DATASET RECORDS:
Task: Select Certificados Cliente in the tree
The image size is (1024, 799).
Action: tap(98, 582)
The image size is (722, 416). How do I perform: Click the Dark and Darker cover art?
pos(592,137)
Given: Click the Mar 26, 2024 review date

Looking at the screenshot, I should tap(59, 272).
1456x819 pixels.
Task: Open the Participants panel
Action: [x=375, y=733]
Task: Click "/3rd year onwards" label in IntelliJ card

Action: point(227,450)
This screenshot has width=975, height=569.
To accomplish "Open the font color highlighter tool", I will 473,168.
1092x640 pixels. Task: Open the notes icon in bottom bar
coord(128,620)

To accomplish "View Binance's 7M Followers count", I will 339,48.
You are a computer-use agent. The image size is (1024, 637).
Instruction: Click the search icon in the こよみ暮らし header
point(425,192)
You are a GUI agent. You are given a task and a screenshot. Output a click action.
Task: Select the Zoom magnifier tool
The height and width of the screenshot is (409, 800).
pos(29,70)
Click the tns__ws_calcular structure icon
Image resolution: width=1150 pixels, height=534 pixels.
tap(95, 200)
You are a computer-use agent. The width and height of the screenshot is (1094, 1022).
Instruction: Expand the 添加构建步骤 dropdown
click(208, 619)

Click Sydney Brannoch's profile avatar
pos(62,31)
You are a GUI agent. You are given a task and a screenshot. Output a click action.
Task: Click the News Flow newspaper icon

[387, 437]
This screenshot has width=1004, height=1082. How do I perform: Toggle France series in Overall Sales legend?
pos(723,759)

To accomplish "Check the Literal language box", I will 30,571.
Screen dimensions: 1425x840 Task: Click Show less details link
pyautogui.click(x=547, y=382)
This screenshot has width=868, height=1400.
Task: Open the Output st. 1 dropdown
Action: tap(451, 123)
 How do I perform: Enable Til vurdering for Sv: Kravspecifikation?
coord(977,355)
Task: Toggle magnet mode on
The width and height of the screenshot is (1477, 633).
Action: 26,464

PROBLEM TO SOLVE:
Return the entries in full. Do not alter them.

EXERCISE RESPONSE:
Task: Select Certificados Cliente in the tree
The image size is (1024, 799).
Action: tap(98, 582)
The image size is (722, 416). How do I perform: Click the Dark and Darker cover art?
pos(592,137)
Given: Click the Mar 26, 2024 review date

Looking at the screenshot, I should tap(59, 272).
1456x819 pixels.
Task: Open the Participants panel
Action: [x=375, y=733]
Task: Click "/3rd year onwards" label in IntelliJ card

Action: point(227,450)
This screenshot has width=975, height=569.
To accomplish "Open the font color highlighter tool", I will 473,168.
1092x640 pixels. Task: Open the notes icon in bottom bar
coord(128,620)

To accomplish "View Binance's 7M Followers count", I will 339,48.
You are a computer-use agent. The image size is (1024, 637).
Instruction: Click the search icon in the こよみ暮らし header
point(425,192)
You are a GUI agent. You are given a task and a screenshot. Output a click action.
Task: Select the Zoom magnifier tool
The height and width of the screenshot is (409, 800).
pos(29,70)
Click the tns__ws_calcular structure icon
Image resolution: width=1150 pixels, height=534 pixels.
tap(95, 200)
You are a computer-use agent. The width and height of the screenshot is (1094, 1022).
Instruction: Expand the 添加构建步骤 dropdown
click(208, 619)

Click Sydney Brannoch's profile avatar
pos(62,31)
You are a GUI agent. You are given a task and a screenshot. Output a click action.
Task: Click the News Flow newspaper icon

[387, 437]
This screenshot has width=1004, height=1082. How do I perform: Toggle France series in Overall Sales legend?
pos(723,759)

To accomplish "Check the Literal language box", I will 30,571.
Screen dimensions: 1425x840 Task: Click Show less details link
pyautogui.click(x=547, y=382)
This screenshot has width=868, height=1400.
Task: Open the Output st. 1 dropdown
Action: tap(451, 123)
 How do I perform: Enable Til vurdering for Sv: Kravspecifikation?
coord(977,355)
Task: Toggle magnet mode on
The width and height of the screenshot is (1477, 633).
Action: 26,464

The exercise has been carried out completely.